2) Proportional hazards and proportional odds models.
3) Model selection for the baseline hazard.
4) Modelling time-dependent effects.
5) Using age as the time-scale.
6) Modelling with multiple time-scales.
7) Using absolute or relative differences (hazard ratios or differences in hazard rates).
8) Multiple events.
9) Time varying covariates.
10) Adjusted survival curves.
11) Relative survival (incorporating expected mortality).
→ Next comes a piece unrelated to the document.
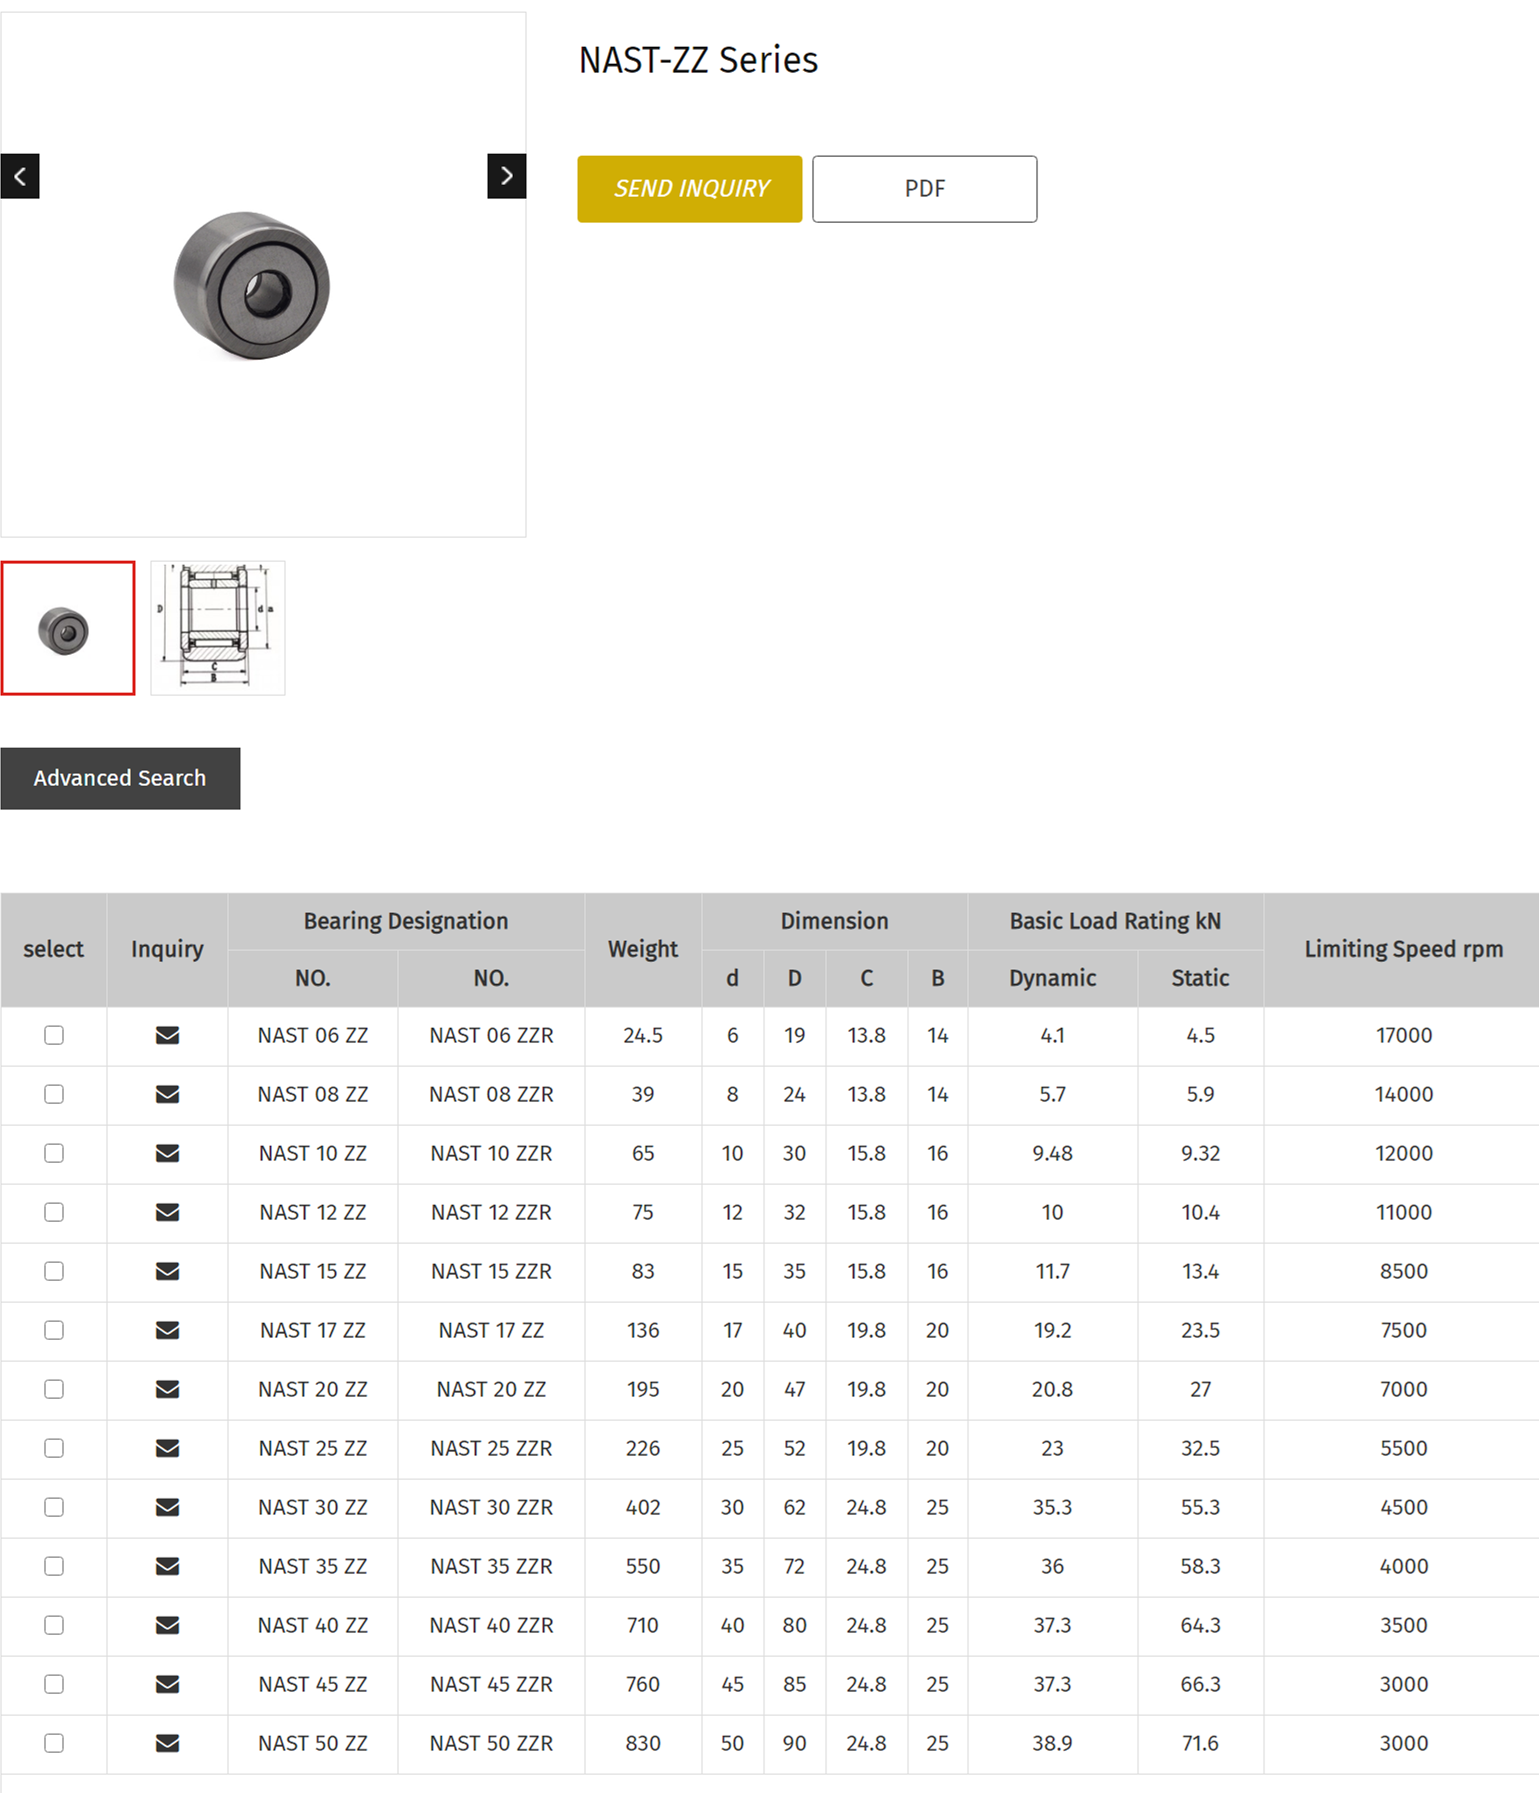Click the inquiry envelope for NAST 06 ZZ

[x=167, y=1035]
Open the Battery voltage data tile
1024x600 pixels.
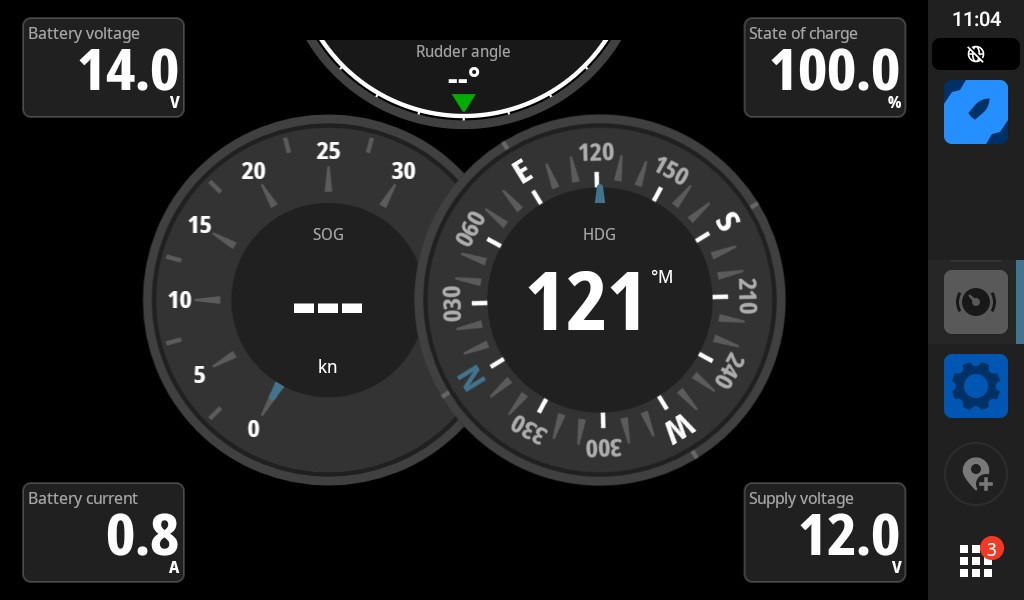click(103, 67)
12) Estimating crude and net mortality (based on competing risks) We aim to show that statisticians who are required to analyse time-to-event data should not always opt for the Cox model and that use of the flexible parametric approach brings a number of advantages. The topics covered in this tutorial are among those described in more detail in a book to be released by Stata Press later this year.
Ben Jann (ETH,
Email: jannb@ethz.ch
Recent developments in output processing
The tutorial will show how results from various Stata commands can be processed efficiently for inclusion in customized reports. A two-step procedure is proposed in which results are gathered and archived in the first step and then tabulated in the second step. Such an approach disentangles the tasks of computing results (which may take long) and preparing results for inclusion in presentations, papers, and reports (which you may have to do over and over). Examples using results from model estimation commands and also various other Stata commands such as tabulate, summarize, or correlate are presented. Furthermore, the tutorial shows how to dynamically link results into word processors or into LaTeX documents.
William Gould (StataCorp)
Email: wgould@stata.com
Report to users, wishes and grumbles
This is StataCorp’s update on recent developments in the software and on other Stata-related activities, morphing into an opportunity for users to air their desires for the future.